事件通常用于对应用程序和驱动程序软件进行故障排除。

• 在 Windows Vista 之前，可以使用Windows事件跟踪 ( ETW) 或事件日志来记录事件。
• Windows Vista 引入了一个新的事件模型，该模型统一了 Windows (ETW) 和 Windows 事件日志 API 的事件跟踪。
• Windows 10引入了基于 ETW 的 TraceLogging，并为本机、.NET 和 WinRT 开发人员提供一种简化的代码检测方法。

使用新的 TraceLogging 模型，可以包含带有事件的结构化数据、关联事件，并且不需要单独的检测清单 XML 文件。

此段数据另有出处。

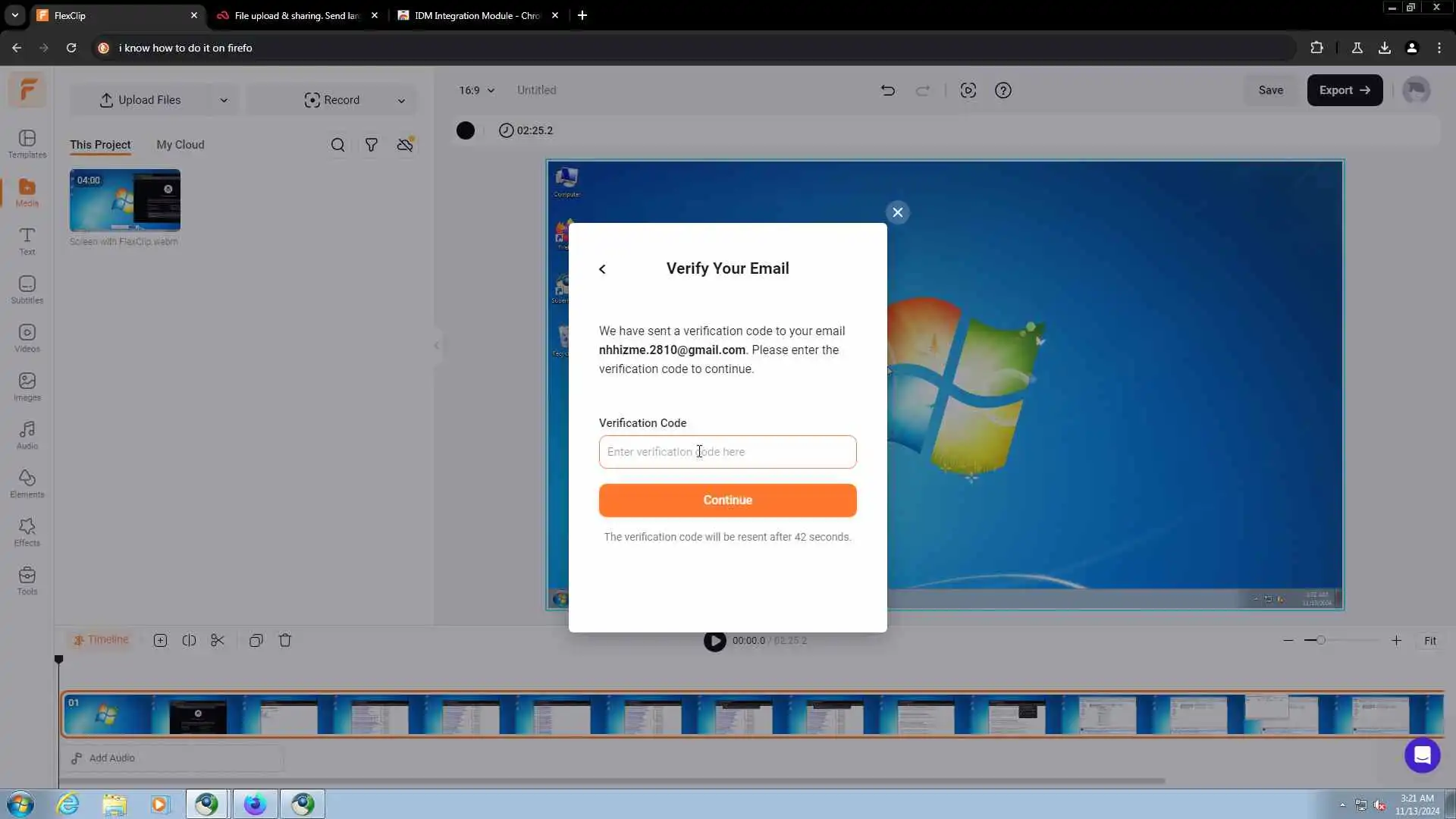Toggle the cloud sync off icon
The width and height of the screenshot is (1456, 819).
405,145
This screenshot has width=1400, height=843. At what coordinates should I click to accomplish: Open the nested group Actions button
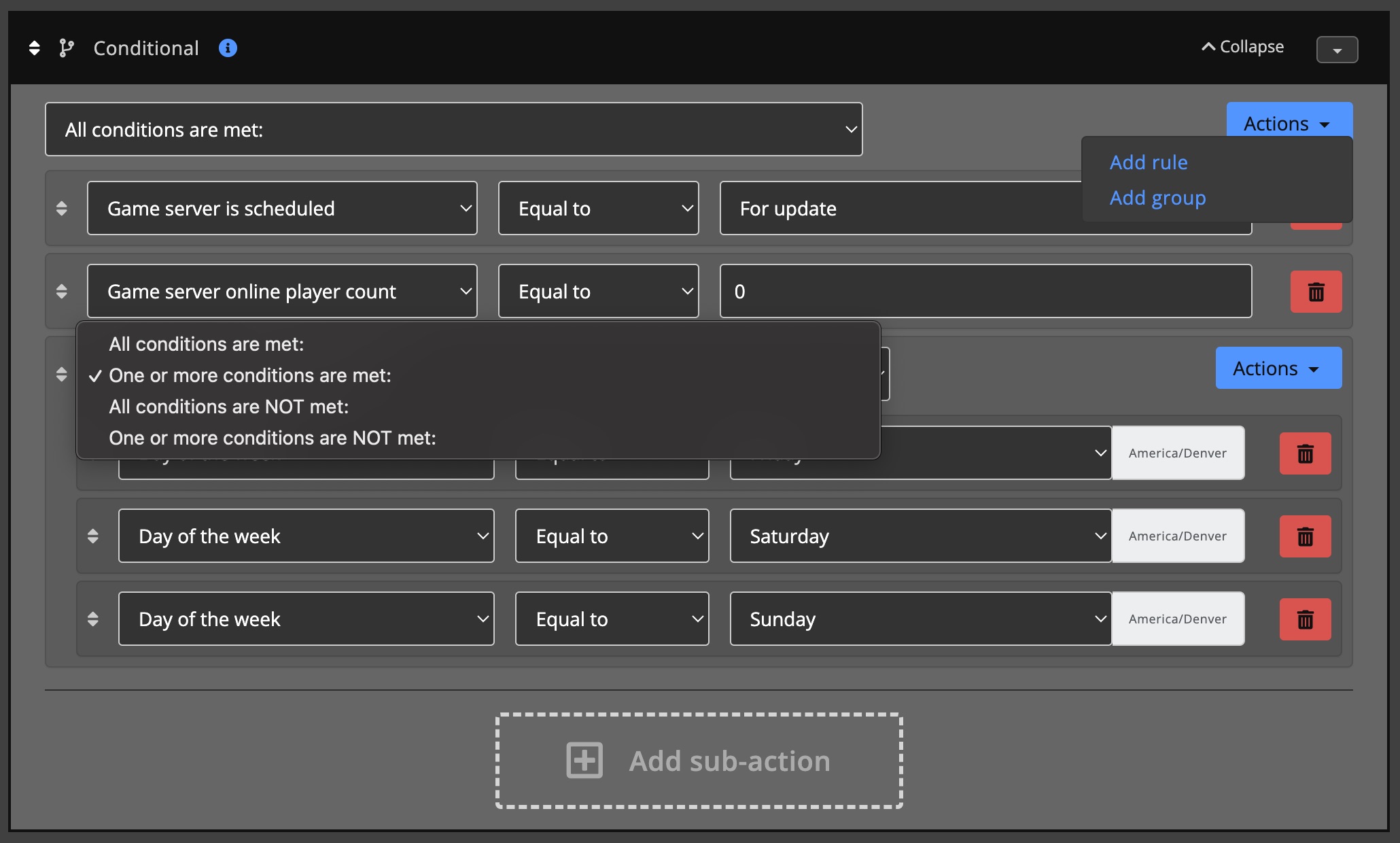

Windows Vista 模型使用 XML 清单定义要发布的事件。 事件可以发布到通道或 ETW 会话。 可以将事件发布到以下类型的通道：管理员、操作、分析和调试。 如果仅使用 ETW 来启用发布者，则无需在清单中指定通道。 有关编写清单的完整详细信息，请参阅 编写检测清单，有关通道的信息，请参阅 “定义通道”。

若要注册事件发布者并发布事件，请使用 ETW API。 有关详细信息，请参阅 提供事件 并 开发提供程序。 如果启用了事件发布者，事件发布者将自动将事件写入清单中指定的通道。

如果要控制事件发布者以更精细的粒度发布的事件，请使用 ETW API。 例如，如果清单同时定义写入和读取事件，则只能启用写入事件。 事件还可以指定级别值，例如警告或错误，因此可以限制写入到指定错误级别的事件。 有关详细信息，请参阅 控制事件跟踪会话。 事件将写入会话的日志文件。

使用事件涉及从事件通道、事件日志文件 (.evtx 或 .evt 文件) 、跟踪文件 (.etl 文件) 或实时 ETW 会话检索事件。 若要使用 ETW 跟踪文件中的事件或实时 ETW 会话中的事件，请使用 ETW 中的跟踪数据帮助程序 (TDH) 函数来使用事件。 还可以使用 TDH 读取事件元数据。 有关详细信息，请参阅 使用事件。 若要使用事件通道或事件日志文件中的事件，请使用Windows事件日志函数查询或订阅事件。 有关详细信息，请参阅 查询事件 或 订阅事件。

在 Windows Vista 之前，必须使用事件跟踪进行Windows或事件日志记录来发布和使用事件。